• Task to carry out
The answer must be every line below that contains the string "will".

** Opening Provided records block **

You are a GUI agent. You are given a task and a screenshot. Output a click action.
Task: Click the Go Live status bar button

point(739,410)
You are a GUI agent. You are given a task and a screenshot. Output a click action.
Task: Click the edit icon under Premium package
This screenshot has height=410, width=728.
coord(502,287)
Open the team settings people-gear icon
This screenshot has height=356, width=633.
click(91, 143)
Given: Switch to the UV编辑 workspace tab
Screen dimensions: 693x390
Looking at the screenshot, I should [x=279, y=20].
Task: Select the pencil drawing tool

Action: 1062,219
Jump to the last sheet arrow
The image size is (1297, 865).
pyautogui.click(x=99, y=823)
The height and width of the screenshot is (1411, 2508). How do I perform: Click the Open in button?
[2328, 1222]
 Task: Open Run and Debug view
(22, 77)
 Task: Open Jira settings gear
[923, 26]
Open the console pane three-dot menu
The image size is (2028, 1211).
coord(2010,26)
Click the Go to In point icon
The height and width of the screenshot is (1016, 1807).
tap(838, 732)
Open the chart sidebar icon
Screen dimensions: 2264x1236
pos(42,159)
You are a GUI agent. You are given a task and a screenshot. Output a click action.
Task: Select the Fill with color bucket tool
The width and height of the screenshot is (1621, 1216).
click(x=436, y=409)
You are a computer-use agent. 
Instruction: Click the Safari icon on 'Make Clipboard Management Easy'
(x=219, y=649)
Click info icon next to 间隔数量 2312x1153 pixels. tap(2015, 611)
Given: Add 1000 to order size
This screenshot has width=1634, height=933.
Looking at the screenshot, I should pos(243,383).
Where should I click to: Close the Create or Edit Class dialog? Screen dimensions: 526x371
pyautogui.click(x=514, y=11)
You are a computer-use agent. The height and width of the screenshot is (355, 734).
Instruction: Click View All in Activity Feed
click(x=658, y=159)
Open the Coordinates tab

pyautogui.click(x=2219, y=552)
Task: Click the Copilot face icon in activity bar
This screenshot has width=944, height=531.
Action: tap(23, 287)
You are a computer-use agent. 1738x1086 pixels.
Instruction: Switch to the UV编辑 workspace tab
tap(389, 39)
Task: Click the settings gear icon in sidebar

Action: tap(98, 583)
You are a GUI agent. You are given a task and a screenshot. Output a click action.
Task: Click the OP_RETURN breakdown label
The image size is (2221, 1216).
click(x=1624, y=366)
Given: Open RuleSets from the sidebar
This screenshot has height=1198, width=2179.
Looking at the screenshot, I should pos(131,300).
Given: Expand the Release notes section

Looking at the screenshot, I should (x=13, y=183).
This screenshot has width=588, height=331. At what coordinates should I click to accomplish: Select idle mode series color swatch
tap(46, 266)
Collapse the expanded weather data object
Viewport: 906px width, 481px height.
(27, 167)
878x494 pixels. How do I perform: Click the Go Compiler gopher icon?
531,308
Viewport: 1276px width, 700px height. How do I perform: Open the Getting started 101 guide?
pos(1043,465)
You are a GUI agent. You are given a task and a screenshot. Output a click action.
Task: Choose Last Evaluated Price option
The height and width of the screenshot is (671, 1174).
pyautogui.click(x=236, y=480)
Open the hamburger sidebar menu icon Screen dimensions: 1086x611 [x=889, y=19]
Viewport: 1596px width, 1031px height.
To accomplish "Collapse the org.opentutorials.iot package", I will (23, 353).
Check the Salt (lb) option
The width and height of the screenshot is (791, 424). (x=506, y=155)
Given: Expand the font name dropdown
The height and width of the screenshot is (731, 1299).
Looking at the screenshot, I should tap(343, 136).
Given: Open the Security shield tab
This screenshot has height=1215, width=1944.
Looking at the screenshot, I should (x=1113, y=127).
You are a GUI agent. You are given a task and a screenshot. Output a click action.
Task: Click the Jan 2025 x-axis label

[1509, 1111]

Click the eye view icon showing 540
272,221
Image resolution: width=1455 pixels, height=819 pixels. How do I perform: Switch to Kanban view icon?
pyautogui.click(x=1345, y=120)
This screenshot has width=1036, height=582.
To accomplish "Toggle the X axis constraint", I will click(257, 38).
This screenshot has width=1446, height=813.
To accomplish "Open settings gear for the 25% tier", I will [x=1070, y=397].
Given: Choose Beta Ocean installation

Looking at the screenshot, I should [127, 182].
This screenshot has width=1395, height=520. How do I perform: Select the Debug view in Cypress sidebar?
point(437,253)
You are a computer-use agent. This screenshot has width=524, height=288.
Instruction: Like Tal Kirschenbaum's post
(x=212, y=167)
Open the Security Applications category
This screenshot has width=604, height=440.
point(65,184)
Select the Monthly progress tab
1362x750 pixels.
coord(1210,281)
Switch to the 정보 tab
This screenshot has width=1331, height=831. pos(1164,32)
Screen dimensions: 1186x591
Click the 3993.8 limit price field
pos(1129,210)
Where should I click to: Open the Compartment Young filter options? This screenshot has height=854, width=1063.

** Closing Provided records block **

• Exercise response
To accomplish "Collapse the org.opentutorials.iot package", I will (23, 353).
To accomplish "Toggle the X axis constraint", I will click(257, 38).
To accomplish "Open settings gear for the 25% tier", I will [x=1070, y=397].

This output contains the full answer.